A year later, he was on the move again. From Cold Lake, Kowal was promoted—he was now a general—and was sent to Ottawa as the Director General Military Careers. That meant he was close to the college when his god-daughter graduated from RMC, and it was pure fate when he stumbled across the job opening for Principal at RMC.” “When I think about contributing and giving back to the institution that gave me so much and so much to so many, an institution that I believe in, to think that I could be Principal was exciting to say the least. “I even thought to myself, ‘I’m not really ready to get out, I’ve been in for 33 years, I’ve got lots left.’ Kowal discussed the possibility with the Chief of the Defence Staff, Tom Lawson, who had himself once been commandant at RMC. “He thought it was a pretty good idea,” In the end, Kowal counts himself quite fortunate to get a call from Peter MacKay, then the Minister of National Defence, who offered him the job.

“After 13 moves in uniform, on 1 August 2013, I became the 13th Principal of RMC.” Though he may never have thought it possible early in his career, Kowal said being the Principal at his alma mater is “my dream job.” “But this would not have been possible without the support of my wife, Cheryl, who I am very proud of. She is a registered nurse and has had quite a career of her own (despite our many moves). With each move, came the challenge of finding a new job and with each job came new skill sets as a nurse. She started in Ottawa as a graduate of Algonquin College and in Cold Lake expanded her experience. In Kingston, she went to St Lawrence College and became qualified as a Critical Care Nurse. In Greenwood, she increased her qualifications to working in the Operating Room and in post-operative care. In Barrie, she worked at the Royal Victoria Hospital. In Winnipeg, she completed her degree, finishing top of her class and earning the Medal of Excellence. The second posting to Cold Lake was good for Cheryl as well, where she started her teaching career at Portage College. She continues to teach with Portage from a distance and she is also working on completing a Master’s degree.

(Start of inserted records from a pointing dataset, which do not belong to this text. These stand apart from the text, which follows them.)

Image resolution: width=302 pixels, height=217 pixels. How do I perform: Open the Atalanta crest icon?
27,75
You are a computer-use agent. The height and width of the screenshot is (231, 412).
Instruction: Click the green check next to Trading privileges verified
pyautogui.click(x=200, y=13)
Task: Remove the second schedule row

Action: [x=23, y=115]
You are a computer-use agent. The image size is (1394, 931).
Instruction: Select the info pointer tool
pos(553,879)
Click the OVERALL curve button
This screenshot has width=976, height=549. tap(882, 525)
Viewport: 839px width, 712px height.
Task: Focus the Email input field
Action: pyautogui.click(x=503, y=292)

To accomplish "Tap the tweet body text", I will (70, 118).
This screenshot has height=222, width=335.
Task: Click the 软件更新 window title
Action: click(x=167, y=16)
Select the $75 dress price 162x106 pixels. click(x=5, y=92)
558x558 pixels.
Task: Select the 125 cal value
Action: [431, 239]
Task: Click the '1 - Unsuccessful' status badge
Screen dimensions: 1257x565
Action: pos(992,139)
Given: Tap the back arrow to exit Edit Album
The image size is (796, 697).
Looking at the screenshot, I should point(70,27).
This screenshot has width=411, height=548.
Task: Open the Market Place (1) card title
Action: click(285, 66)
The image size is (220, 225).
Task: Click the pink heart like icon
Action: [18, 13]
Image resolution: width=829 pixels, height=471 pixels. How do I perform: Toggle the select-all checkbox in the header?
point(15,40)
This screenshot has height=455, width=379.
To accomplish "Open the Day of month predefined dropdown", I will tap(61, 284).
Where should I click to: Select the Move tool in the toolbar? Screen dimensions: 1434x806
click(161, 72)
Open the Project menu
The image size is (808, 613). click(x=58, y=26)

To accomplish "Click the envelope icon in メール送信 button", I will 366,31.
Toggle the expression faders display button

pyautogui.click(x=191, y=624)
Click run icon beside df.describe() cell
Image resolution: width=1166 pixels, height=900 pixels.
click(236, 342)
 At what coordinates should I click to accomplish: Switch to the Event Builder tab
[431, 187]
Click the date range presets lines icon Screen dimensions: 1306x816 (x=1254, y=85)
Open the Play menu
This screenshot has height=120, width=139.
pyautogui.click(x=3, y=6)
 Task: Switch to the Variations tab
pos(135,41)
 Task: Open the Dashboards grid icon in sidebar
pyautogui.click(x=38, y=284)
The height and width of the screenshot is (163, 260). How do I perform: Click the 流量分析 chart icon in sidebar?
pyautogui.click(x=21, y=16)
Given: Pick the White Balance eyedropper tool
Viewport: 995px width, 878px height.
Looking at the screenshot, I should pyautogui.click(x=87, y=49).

Kowal and his wife have two daughters—Sarah, a graduate of the Randolph Academy of the Performing Arts in Toronto and lives in Vancouver, as she continues to pursue her dream in the performing arts, and Stephanie who graduated from the music program at Queen’s and teaches piano as she pursues her goal of composing music scores for film.

To this day, Kowal remains a strong advocate of the role of fitness in his own life and the campus life at RMC. People can’t do what they’re expected to do, he says, if they’re not in shape and this applies in spades to Cadets. Playing sports, especially competitive sports, adds a dimension to your challenge at RMC. Some people do so much better because they play a rep sport. “It’s the old adage, if you want something done well, you give it to a busy person, and I think it’s because they’re used to doing things at such an elevated pace.”

“Fitness is also one of those things that allows you to deal with stress, to have the capacity to work long days, to be successful,” he said from an office in the MacKenzie Building that overlooks the parade square and the field where he and many others enjoyed playing football many years ago. “Besides, if you don’t look after yourself, look after your health, it’s pretty hard to look after others.”